# Text to read:
◇ ◇ ◇

Radiant energy – Photocells; circuits and apparatus – With circuit for evaluating a web – strand – strip – or sheet
Reexamination Certificate
2001-01-10
2004-07-06
Glick, Edward J. (Department: 2882)
Radiant energy
Photocells; circuits and apparatus
With circuit for evaluating a web, strand, strip, or sheet
C250S559200
Reexamination Certificate
active
06759669
ABSTRACT:
FIELD OF THE INVENTION
This invention relates to measurement devices using a light beam to measure distance to an object and, in particular, simultaneous multi-point measurement devices using a single laser source.
BACKGROUND OF THE INVENTION
Head suspensions are well known and commonly used within dynamic magnetic or optical information storage devices or drives with rigid disks. The head suspension is a component within the disk drive that positions a magnetic or optical read/write head over a desired position on the storage media where information is to be retrieved (read) or transferred (written). Head suspensions for use in rigid disk drives typically include a load beam that generates a spring force and that supports a flexure to which a head slider having a read/write head is to be mounted. The load beam includes a mounting region at a proximal end, a rigid region at a distal end, and a spring region between the rigid region and the mounting region for providing the spring force. The spring region of each load beam is rolled or otherwise bent in such a manner as to plastically bend or deform the spring region, thereby imparting a curved shape to the spring region and causing the flexure to be offset from the mounting region in a z-height direction when the suspension is in its unloaded or free state.
Head suspensions are normally combined with an actuator arm or E-block to which the mounting region of the load beam is mounted with a base plate so as to position (by linear or rotary movement) the head suspension, and thus the head slider and read/write head, with respect to data tracks of the rigid disk. The rigid disk within a disk drive rapidly spins about an axis, and the head slider is aerodynamically designed to “fly” on an air bearing generated by the spinning disk. The spring force (often referred to as the “gram load”) generated by the load beam urges the head slider in a direction opposing the force generated by the air bearing. The point at which these two forces are balanced during operation is the “fly height” of the head slider.

◇ ◇ ◇

# Data segment:
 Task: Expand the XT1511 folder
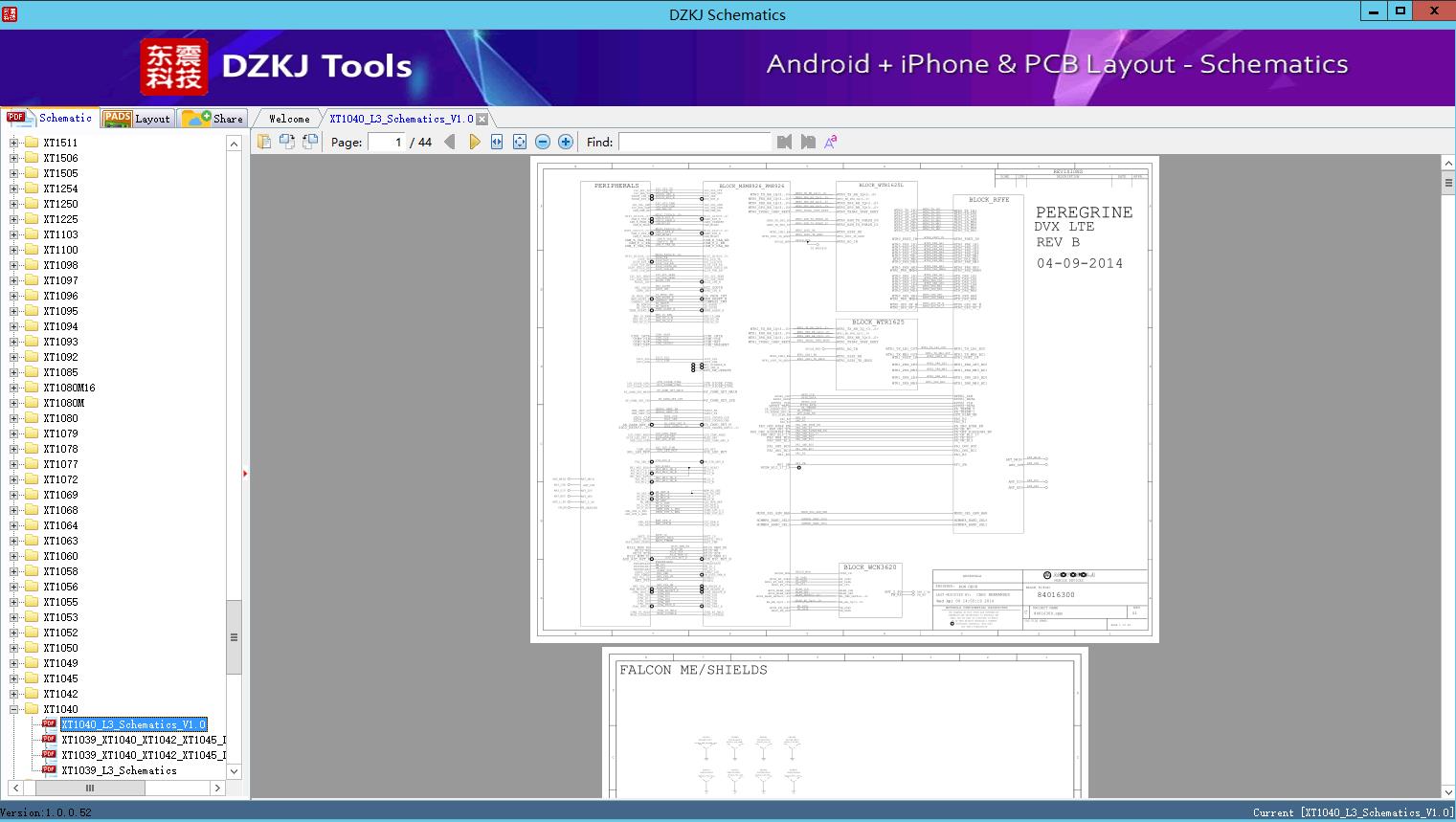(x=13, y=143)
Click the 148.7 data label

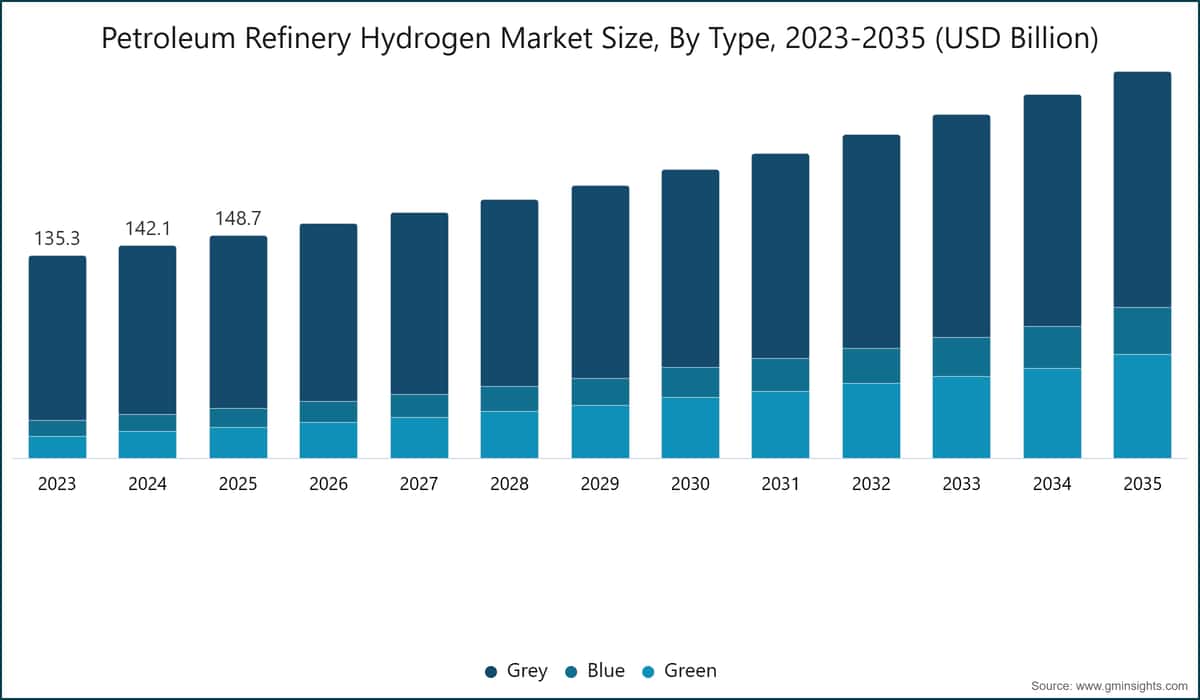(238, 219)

◇ ◇ ◇

# Problems to solve:
a – Name the regions of the load beam described in the patent text, with where each one sits.
b – Copy the patent text word for word, from "Head suspensions are normally" up to and including "the head slider.".

# Worked solutions:
a –
- Mounting region: at the proximal end
- Rigid region: at the distal end
- Spring region: between the rigid region and the mounting region

b –
Head suspensions are normally combined with an actuator arm or E-block to which the mounting region of the load beam is mounted with a base plate so as to position (by linear or rotary movement) the head suspension, and thus the head slider and read/write head, with respect to data tracks of the rigid disk. The rigid disk within a disk drive rapidly spins about an axis, and the head slider is aerodynamically designed to “fly” on an air bearing generated by the spinning disk. The spring force (often referred to as the “gram load”) generated by the load beam urges the head slider in a direction opposing the force generated by the air bearing. The point at which these two forces are balanced during operation is the “fly height” of the head slider.